* ACTION ITEM
Pull each line holding the word "Contact" from the data.

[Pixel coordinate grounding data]
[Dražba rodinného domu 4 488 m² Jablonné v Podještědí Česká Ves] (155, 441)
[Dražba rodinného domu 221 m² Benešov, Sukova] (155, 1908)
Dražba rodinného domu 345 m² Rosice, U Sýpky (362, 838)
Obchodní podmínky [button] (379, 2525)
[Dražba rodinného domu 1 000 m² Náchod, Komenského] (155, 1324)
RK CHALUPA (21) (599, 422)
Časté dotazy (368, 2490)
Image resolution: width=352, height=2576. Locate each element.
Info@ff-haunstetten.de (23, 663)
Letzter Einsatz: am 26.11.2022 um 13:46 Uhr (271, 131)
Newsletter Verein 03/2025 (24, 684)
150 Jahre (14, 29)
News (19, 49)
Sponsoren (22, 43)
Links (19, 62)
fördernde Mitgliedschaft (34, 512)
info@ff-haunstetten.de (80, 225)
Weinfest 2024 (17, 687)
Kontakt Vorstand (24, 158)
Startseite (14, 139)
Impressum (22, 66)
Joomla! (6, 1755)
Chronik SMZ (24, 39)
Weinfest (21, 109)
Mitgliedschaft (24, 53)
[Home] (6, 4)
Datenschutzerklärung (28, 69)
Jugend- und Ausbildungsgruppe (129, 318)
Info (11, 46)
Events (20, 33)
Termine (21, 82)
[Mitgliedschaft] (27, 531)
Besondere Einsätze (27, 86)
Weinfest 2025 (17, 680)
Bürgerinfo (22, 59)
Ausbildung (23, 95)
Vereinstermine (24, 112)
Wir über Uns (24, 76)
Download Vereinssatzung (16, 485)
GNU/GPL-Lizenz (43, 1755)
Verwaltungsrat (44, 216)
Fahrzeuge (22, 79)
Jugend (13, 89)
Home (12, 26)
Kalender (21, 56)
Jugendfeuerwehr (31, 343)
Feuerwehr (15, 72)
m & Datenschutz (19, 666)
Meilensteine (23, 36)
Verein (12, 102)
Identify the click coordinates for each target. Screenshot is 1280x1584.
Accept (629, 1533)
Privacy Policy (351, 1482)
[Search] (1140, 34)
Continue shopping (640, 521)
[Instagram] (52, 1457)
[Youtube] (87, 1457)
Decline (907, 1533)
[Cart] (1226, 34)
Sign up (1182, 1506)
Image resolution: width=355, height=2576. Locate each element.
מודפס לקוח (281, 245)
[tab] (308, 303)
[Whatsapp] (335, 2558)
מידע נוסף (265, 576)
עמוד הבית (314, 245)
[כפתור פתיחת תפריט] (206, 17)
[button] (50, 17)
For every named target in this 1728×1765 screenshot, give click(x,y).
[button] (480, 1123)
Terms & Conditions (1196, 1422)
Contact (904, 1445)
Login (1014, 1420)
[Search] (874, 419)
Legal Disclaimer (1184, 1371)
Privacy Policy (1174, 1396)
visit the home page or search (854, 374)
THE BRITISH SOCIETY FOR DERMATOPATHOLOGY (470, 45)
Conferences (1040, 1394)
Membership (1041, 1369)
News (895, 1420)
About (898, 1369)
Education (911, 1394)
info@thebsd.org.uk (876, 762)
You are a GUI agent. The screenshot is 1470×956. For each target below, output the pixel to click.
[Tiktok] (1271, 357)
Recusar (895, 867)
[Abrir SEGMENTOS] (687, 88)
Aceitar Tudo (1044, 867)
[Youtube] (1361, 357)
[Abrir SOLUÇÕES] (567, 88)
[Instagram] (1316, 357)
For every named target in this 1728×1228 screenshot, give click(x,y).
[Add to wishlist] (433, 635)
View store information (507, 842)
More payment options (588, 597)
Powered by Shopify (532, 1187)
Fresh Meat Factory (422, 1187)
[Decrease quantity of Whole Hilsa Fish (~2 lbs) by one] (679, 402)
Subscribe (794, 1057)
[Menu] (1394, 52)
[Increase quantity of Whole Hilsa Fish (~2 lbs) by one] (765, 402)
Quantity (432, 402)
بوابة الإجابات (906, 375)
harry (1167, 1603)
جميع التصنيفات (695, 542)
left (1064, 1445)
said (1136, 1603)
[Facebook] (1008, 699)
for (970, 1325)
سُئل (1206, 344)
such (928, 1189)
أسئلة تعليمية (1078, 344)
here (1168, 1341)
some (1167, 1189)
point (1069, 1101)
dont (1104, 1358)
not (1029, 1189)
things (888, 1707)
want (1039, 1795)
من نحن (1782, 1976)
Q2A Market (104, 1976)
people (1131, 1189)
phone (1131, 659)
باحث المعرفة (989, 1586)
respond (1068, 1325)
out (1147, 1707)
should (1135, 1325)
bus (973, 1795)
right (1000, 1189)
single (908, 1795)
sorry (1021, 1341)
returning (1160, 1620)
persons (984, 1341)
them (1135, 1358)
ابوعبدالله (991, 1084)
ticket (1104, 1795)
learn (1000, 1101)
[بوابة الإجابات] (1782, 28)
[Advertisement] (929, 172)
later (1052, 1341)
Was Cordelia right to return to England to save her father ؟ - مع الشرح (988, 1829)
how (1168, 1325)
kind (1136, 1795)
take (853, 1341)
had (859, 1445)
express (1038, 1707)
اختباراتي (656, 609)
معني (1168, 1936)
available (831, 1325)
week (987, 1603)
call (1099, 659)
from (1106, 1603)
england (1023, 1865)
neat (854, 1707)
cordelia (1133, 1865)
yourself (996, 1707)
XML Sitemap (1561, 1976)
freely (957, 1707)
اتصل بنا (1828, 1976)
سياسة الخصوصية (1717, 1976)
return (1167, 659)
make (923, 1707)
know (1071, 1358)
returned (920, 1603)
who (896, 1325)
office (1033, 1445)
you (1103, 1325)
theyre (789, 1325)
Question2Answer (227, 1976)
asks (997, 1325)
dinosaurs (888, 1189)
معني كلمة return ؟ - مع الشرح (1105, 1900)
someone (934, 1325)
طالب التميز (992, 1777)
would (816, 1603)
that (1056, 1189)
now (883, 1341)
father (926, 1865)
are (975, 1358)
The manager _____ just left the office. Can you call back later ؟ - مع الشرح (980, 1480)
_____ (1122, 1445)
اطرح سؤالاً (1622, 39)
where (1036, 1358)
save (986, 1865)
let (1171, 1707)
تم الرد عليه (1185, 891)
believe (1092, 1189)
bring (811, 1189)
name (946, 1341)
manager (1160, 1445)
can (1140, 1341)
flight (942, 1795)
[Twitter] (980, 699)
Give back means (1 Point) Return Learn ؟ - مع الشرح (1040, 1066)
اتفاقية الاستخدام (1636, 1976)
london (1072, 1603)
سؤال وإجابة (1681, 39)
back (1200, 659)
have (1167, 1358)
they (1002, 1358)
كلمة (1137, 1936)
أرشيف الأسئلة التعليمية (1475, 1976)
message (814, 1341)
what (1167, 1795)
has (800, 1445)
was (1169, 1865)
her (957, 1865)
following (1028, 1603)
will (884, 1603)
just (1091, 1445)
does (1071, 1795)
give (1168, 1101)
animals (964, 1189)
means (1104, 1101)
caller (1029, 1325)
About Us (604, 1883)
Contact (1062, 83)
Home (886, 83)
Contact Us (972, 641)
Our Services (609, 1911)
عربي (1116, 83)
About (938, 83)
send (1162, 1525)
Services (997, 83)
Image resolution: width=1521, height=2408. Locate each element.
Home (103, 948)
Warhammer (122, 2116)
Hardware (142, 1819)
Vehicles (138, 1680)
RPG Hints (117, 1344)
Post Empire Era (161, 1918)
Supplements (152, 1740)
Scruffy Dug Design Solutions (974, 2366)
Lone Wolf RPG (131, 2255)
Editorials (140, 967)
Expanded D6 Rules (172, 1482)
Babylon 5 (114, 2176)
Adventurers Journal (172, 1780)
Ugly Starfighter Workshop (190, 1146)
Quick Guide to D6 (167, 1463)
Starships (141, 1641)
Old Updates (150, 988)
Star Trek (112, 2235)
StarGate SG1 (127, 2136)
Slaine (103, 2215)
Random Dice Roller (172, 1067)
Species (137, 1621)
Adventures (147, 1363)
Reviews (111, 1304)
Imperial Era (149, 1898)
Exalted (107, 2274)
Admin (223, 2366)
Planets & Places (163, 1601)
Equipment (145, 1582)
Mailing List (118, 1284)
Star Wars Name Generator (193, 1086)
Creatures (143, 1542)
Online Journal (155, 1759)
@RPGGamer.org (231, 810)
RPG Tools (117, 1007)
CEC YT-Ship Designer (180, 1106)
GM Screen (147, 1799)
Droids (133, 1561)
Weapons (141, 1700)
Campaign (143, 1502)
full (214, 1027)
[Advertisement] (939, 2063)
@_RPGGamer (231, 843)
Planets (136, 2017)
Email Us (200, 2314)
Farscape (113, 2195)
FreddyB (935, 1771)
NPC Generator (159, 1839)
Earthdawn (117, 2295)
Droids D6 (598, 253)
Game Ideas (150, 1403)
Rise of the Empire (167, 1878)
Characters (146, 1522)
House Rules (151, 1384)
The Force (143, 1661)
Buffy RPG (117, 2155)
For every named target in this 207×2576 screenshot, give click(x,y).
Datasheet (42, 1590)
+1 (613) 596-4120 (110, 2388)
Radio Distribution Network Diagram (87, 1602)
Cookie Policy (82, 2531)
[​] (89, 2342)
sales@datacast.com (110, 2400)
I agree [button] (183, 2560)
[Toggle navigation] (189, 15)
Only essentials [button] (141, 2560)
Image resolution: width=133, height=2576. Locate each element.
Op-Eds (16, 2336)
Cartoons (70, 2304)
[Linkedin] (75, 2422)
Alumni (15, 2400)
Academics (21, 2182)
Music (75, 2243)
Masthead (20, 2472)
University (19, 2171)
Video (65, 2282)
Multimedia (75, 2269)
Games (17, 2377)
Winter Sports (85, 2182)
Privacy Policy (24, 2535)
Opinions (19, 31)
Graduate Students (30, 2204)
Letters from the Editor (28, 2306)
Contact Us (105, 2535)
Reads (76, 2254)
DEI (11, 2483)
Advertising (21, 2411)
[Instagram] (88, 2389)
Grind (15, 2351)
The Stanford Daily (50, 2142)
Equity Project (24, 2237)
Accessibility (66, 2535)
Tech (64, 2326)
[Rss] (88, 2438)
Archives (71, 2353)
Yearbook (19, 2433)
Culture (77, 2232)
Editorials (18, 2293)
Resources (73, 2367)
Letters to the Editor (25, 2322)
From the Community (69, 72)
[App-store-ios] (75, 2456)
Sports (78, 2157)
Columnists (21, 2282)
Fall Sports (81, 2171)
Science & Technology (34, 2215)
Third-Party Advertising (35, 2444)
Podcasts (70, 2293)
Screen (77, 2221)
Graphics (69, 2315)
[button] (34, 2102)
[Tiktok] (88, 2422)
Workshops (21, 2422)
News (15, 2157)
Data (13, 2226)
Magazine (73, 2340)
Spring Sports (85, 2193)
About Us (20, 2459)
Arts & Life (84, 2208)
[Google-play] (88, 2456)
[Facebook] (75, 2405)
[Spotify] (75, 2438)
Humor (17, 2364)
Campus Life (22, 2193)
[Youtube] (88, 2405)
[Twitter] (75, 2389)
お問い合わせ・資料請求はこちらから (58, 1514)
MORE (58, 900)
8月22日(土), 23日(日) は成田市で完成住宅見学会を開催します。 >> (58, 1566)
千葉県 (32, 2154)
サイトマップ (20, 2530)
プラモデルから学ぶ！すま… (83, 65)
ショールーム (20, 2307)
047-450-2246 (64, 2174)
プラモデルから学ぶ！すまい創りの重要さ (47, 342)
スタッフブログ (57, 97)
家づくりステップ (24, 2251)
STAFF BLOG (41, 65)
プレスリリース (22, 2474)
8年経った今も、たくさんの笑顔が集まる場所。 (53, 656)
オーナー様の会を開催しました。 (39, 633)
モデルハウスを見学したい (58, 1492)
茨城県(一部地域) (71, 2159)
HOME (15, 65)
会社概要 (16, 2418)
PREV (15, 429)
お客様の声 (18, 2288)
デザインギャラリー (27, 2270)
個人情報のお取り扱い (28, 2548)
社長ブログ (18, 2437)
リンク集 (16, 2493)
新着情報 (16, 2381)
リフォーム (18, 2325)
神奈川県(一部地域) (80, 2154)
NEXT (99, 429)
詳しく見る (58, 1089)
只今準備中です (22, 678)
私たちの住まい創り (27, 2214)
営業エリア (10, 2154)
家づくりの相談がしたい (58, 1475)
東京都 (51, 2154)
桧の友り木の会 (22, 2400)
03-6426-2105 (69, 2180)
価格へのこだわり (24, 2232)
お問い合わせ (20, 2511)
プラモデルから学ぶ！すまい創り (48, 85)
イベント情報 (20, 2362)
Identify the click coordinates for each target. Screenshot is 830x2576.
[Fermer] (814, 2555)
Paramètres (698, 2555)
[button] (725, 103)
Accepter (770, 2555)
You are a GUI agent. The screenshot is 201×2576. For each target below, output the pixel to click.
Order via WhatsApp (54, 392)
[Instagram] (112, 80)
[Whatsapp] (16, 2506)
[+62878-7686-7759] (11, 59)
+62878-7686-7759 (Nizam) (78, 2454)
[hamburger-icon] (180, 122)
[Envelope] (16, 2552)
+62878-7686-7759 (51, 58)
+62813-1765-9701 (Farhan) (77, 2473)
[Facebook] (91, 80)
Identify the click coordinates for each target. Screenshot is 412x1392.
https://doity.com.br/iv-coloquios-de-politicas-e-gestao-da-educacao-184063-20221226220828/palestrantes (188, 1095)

* PROBLEM SOLUTION
Contact (904, 1445)
Contact (1062, 83)
Contact Us (972, 641)
Contact Us (105, 2535)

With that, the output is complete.